Das Thema Musik ist Julias treuer Begleiter, auch was ihre Ausbildung und ihren beruflichen Werdegang angeht. Nach ihrem Bachelor in Musik für Lehramt, knüpfte sie mit einem Masterstudium des Kultur- und Musikmanagement an. Ihre Masterarbeit schrieb sie über die Stadt München und ihren Weg zur "Music City". Heute ist sie Leiterin der Münchner Fachstelle Pop. Seit 2016 organisiert sie außerdem das Club-Festival "manic street parade". Weiß Julia also, was München in Sachen Pop gerne hört? "Nein, der Pop, den München hört, ist sehr divers. Und Herzog Ernst ist ja auch zunächst gar nicht unbedingt für potenzielle Hörer entstanden," sagt sie.

Herzog Ernst

Stil: Retro-Synthiepop

Besetzung: Julia Viechtl (Gesang, Musik, Text)

Aus: München

Seit: 2019

Internet: https://www.instagram.com/herzog_ernst/

Für ihr Musikprojekt hat Julia mit einigen befreundeten Münchner Musikern zusammengearbeitet. Gemeinsam mit Nicolas Sierig wurde der Sound kreiert, der Münchner Produzent Willy Löster war für das Mastering zuständig. Für den kompakten, schlichten und sehr eingängigen Retro-Synthiepop-Sound wurde mit verschiedensten Synthesizern gearbeitet, mit Rhythm-Makern und mit der Einspielung von echten Instrumenten wie Geige, Bass oder Gitarre. Über allem liegt Julias klare und authentische Stimme, die an Judith Holofernes von Wir sind Helden oder Stefanie Kloß von Silbermond erinnert.
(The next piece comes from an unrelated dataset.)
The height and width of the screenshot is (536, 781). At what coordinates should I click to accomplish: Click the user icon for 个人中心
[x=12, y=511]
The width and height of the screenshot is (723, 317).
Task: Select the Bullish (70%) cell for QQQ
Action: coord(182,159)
Bei den Lyrics bekam sie Hilfe von Emanuel Pavel und ihrem ehemaligen Bandmitglied Philipp Leu von Fertig, los!. Textlich bewegt sich Herzog Ernst ganz klar Richtung melancholische Lovesongs. Laut Julia sind die Texte alle autobiografisch und es sei alles "leider" so passiert. "Leider", da es überwiegend um Trennungsschmerz und das Ende einer Beziehung geht: Doch du schwimmst mit der Strömung, Lässt kein Ufer an Dich ran. Schluckst gierig all das Wasser, Auch wenn nichts Dir helfen kann. "Ich finde es spannend, Lieder über Herzschmerz zu schreiben. Denn in der Gesellschaft gilt oftmals das Motto "Liebeskummer lohnt sich nicht, my Darling," sagt Julia. "Aber dass Trennungsschmerz etwas ist, was Menschen in sehr schwierige Lebensumstände bringen kann, wird noch nicht so wirklich akzeptiert."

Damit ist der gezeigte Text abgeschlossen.